Le décloisonnement est réalisé entre les deux crises (financière et géopolitique, celle du système économique et celle du système des relations internationales) et le verdict est sans appel. Contrairement aux déclamations de robot de Condi Rice, l’isolement, à la tribune de l’ONU, était plus que jamais celui des USA mis en accusation par the Rest Of the World. Même si c’est sans songer à mal, Sarkozy a apporté son écot avec la belle formule de faire des traders de Wall Street les inspirateurs et les acteurs d’un “nouveau terrorisme”. La formule est jolie parce qu’elle porte sa dose d’anti-américanisme involontaire, qu’elle dissimule à peine son potentiel déstabilisateur dans la mesure où les traders de Wall Street ne sont pas un accident monstrueux du système mais son prolongement, voire son aboutissement logique. Si l’on en fait des “nouveaux terroristes”, c’est implicitement – et certes involontairement, c’est notre conviction évidente devant le visage sans malice du président français à la tribune de l’ONU, – le système en son entièreté qu’on charge de l’opprobre d’être lui-même terroriste, “nouveau” ou pas qu’importe. Mais qui cela peut-il étonner, à part Sarko quand on lui révélera la chose ?

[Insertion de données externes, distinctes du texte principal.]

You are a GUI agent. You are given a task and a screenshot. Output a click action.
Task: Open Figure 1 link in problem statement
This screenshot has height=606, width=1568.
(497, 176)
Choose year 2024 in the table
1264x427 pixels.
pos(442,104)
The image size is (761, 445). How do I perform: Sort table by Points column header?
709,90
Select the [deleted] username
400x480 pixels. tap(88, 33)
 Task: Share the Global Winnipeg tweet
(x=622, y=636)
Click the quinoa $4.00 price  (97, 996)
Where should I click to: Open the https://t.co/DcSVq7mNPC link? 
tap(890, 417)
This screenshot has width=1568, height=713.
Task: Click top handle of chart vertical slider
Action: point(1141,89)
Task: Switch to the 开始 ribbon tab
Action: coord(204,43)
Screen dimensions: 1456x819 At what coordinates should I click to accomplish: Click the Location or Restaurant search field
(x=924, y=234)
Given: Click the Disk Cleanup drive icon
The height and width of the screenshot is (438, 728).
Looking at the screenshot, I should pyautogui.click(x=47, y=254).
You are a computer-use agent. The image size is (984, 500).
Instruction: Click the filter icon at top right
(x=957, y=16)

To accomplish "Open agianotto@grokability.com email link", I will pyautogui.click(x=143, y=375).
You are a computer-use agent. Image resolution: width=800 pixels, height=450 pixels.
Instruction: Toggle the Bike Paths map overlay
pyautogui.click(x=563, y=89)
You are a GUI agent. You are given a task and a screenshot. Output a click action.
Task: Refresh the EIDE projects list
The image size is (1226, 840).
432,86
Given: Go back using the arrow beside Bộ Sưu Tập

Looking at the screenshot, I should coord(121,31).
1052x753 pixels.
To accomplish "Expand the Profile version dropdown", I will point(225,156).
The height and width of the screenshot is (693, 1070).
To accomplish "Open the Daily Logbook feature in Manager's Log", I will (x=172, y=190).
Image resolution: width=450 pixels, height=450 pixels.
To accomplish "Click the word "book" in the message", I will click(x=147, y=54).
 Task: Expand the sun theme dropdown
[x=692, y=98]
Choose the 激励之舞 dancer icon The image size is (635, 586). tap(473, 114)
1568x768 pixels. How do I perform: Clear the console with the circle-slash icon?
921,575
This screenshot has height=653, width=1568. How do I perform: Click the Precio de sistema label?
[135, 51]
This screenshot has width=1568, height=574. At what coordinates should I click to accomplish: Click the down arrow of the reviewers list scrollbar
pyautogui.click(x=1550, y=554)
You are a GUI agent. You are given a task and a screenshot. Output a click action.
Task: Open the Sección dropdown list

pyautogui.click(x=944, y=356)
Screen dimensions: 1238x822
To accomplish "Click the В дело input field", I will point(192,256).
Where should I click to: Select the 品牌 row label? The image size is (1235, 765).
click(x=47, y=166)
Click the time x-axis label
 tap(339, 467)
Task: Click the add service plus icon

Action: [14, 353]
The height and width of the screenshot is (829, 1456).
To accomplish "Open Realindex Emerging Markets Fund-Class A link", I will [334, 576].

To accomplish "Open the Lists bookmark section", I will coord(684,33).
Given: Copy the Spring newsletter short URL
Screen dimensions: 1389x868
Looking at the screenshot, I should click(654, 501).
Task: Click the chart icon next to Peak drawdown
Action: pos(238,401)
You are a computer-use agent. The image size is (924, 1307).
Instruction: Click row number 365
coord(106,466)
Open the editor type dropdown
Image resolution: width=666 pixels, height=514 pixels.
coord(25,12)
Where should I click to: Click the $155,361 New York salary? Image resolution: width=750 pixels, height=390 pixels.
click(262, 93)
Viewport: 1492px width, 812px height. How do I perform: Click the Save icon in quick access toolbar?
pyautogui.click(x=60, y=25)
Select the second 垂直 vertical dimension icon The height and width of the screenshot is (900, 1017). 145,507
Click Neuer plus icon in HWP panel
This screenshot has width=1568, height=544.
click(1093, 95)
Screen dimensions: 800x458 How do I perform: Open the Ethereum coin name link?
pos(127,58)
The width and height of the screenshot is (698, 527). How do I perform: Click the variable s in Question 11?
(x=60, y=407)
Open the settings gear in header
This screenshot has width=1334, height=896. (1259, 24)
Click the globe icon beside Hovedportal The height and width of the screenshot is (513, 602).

Nous progressons et le travail de décloisonnement devient un travail de déconstruction. Là aussi, Sarko a mis la main à la pâte. Lorsqu’il annonce gravement que « le monde va mal », il met en cause un système et son contentement de soi, ce qui est évidemment la marque de fabrique de la position des Anglo-Saxons, si parfaitement satisfaits du monde qu’ils nous ont donnés. Le procès est sévère puisqu’il porte sur la vanité de l’acteur principal, qui fut le moteur principal du monde anglo-saxon, – vanité qui fut et qui reste sans doute, si l’on se réfère à la totale incapacité de cette psychologie de tirer quelque leçon de ce soit de son propre destin. Le procès s’accompagne, pour les Français, de la sensation roborative renouvelée d’être à la pointe d’un mouvement général, où ils sont fortement soutenus notamment par les Allemands, eux-mêmes déchaînés contre le système US.
Nous progressons et les langues se délient.